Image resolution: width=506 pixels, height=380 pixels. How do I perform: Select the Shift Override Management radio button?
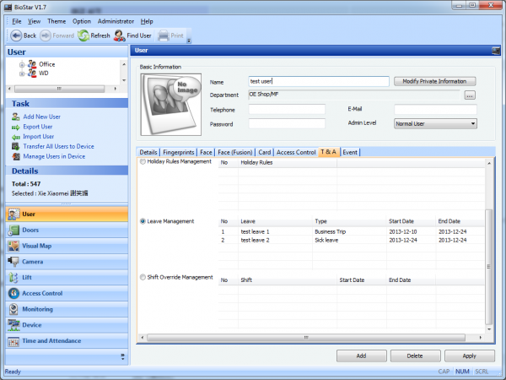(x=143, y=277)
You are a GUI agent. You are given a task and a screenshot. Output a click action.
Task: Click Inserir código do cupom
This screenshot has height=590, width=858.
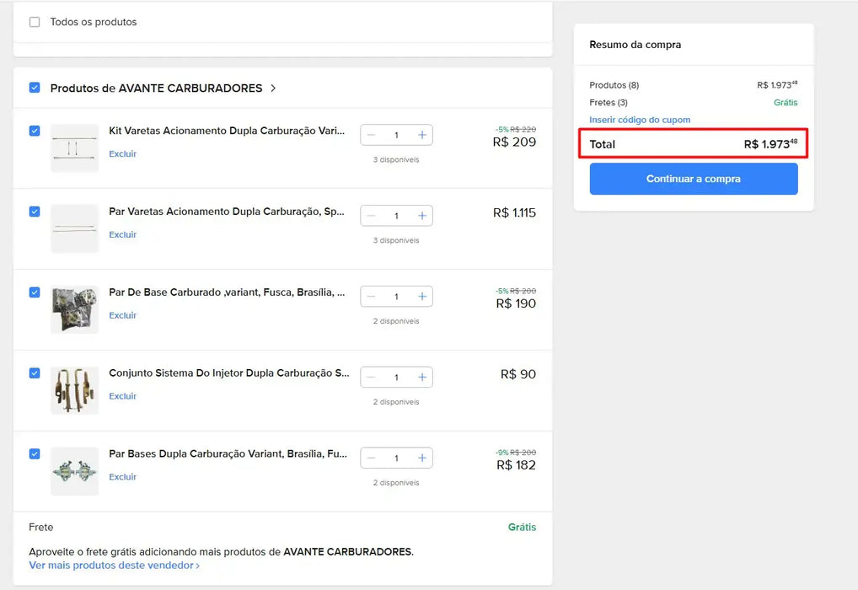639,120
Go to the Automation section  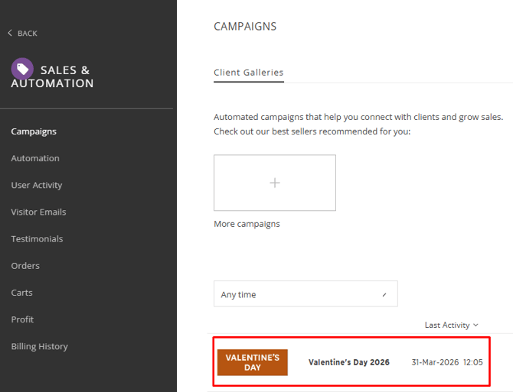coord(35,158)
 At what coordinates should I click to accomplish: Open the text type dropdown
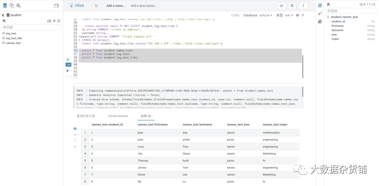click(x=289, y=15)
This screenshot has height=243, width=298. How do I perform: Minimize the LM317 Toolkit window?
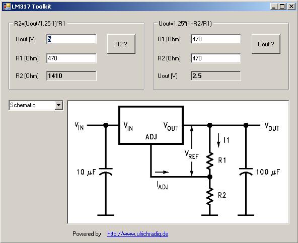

****

● **Task statement**:
Starting with the line that holds "At what coordinates", retype each line through the last one in the listing above, exactly as written. Do not copy any pictures.

● **Response to this task**:
 At what coordinates should I click to accomplish: Open the text type dropdown
click(x=289, y=15)
This screenshot has height=243, width=298. How do I perform: Minimize the LM317 Toolkit window?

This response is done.